|Honored by:||Marilyn Stephenson|
|Brick location:||G:27 map|
(1889-1949) "Carrie" Hunter graduated from Iowa State College in Home Economics Education in 1912. A native of Ames, her forbears were among the earliest settlers in Story County. She commuted from her home to college daily via the trolley line that ran between Ames and the small station on campus near Beardshear Hall, which was a relatively new structure then, as was Botany Hall. She fondly described how as a student she helped to move the Home Economics department from the old to the new building.
To her, Carrie Chapman Catt was a very real and admired figure. Carrie Hunter was musically talented, an excellent student who elected to take calculus with the engineering students and active in college drama. One summer she participated in Chautauqua in Iowa, a prerequisite for which she was required to add five pounds on her slender frame to help preserve health. The Boston Cooking School cookbook from Iowa State days was her kitchen mainstay for many decades and the principles of home economics she learned at Iowa State served her well for a lifetime.
Her many natural talents and learned skills were used effectively and faithfully in community and social life, including Federated Clubs of Iowa, 4-H and Eastern Star, and in Methodist Church activities. For many years her talents in public speaking and drama were widely sought. Following graduation, Carrie opened the high school Home Economics department in Le Mars Iowa.
She taught there until her marriage in 1914 to her college sweetheart, W. Miles Gardner (Animal Husbandry '11), whose maternal ancestors Benjamin and Azubah Nye were the first white settlers in Muscatine county and whose paternal ancestors came over on the Mayflower.

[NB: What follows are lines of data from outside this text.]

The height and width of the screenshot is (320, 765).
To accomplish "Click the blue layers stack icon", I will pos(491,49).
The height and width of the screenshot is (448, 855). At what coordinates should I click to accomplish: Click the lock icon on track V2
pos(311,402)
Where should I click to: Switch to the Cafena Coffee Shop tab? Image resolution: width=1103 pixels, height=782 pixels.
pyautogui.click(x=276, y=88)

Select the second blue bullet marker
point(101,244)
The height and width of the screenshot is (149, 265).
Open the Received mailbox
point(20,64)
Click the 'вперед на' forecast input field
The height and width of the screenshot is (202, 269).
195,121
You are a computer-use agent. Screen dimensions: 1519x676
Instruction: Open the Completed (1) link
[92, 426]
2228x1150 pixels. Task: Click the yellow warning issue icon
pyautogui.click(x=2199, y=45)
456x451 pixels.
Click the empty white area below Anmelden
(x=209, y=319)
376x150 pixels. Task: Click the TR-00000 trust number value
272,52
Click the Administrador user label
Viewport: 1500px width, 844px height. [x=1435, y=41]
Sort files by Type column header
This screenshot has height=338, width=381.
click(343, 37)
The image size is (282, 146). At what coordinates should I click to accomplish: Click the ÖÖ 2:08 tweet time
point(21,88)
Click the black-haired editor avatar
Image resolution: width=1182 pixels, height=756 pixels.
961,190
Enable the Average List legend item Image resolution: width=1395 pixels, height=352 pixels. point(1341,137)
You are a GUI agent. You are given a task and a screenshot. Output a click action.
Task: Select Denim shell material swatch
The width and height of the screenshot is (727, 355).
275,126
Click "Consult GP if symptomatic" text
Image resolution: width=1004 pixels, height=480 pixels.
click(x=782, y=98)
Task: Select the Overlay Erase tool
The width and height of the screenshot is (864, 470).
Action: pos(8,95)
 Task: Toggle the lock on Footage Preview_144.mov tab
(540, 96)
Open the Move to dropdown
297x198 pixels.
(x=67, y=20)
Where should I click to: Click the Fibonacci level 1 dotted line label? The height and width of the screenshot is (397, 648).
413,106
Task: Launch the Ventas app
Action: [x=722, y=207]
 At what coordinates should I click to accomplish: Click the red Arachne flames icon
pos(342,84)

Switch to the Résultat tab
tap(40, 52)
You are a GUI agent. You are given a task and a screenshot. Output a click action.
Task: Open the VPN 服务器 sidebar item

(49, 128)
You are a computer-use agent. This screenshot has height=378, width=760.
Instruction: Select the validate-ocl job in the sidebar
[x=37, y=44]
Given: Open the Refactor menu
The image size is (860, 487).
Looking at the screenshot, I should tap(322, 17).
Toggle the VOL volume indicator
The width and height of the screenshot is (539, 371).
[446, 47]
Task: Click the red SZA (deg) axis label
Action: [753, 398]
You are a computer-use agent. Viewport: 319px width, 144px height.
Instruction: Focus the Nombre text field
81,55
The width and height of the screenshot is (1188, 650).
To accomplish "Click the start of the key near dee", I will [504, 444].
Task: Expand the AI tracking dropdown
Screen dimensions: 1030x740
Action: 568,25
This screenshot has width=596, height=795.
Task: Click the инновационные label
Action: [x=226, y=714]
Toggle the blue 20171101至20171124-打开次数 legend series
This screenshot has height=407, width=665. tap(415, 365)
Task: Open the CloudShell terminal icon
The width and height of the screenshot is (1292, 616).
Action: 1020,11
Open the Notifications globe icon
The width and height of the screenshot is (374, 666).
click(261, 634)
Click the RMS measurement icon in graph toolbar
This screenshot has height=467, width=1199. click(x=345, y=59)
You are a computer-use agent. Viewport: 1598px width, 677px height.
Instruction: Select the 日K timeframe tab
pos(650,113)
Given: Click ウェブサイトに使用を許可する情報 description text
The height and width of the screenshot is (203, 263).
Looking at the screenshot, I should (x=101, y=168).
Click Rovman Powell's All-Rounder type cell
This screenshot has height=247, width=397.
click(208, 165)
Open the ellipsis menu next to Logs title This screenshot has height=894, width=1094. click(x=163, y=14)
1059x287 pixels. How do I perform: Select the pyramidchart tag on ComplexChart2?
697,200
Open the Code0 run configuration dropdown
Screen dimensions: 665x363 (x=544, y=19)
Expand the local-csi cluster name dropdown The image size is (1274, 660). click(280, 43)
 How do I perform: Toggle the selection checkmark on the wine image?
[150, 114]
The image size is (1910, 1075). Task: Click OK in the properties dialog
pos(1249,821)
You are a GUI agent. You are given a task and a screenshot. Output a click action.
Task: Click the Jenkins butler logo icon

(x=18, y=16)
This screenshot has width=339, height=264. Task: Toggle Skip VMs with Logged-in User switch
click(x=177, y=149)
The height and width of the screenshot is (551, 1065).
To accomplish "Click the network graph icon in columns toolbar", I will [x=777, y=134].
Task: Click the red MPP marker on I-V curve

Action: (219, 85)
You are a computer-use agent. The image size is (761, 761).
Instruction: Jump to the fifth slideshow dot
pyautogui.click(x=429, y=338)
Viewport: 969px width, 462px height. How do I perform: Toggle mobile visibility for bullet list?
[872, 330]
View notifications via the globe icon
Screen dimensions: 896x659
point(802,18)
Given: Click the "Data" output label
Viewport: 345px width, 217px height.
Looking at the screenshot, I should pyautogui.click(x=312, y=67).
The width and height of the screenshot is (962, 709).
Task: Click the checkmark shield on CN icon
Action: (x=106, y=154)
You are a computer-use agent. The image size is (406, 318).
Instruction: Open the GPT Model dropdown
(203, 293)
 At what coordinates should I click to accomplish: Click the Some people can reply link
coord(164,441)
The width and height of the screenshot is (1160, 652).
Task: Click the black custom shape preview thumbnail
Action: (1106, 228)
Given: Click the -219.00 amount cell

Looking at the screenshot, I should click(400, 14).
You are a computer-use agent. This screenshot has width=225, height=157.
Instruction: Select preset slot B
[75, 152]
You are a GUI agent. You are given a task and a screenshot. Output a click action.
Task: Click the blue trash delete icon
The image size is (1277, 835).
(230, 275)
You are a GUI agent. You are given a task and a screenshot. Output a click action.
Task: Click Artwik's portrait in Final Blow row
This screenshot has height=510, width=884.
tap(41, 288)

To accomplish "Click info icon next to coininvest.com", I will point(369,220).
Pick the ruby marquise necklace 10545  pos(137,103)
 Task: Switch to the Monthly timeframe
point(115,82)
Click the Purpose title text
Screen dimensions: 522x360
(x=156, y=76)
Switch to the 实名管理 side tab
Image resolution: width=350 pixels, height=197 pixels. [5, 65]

Carrie and Miles Gardner lived on Iowa farms, first in Audubon and later Buchanan counties, during some good and extremely bad times, including the 1930's Great Depression. Always conscious of the benefits they themselves had received from a college education, they reared and college-educated their five children through great determination, perseverance and self-sacrifice. Two daughters graduated in Home Economics from Iowa State (Elizabeth '38; Marilyn '51). Carrie and Miles were wonderful parents and morally upstanding models for their children. In their strength and devotion, they exemplified the strong pioneer prairie spirit that has built and preserved Iowa and Iowa State.
We, their surviving children, are proud of our Iowa heritage and wish to honor our parents as our heroine and our hero through this memorial in the Plaza of Heroines.
Olive McCannon, Sun City Center, FL; Elizabeth Brown and Miles H. Gardner, Hazelton, IA; and Marilyn Stephenson, Alexandria, VA.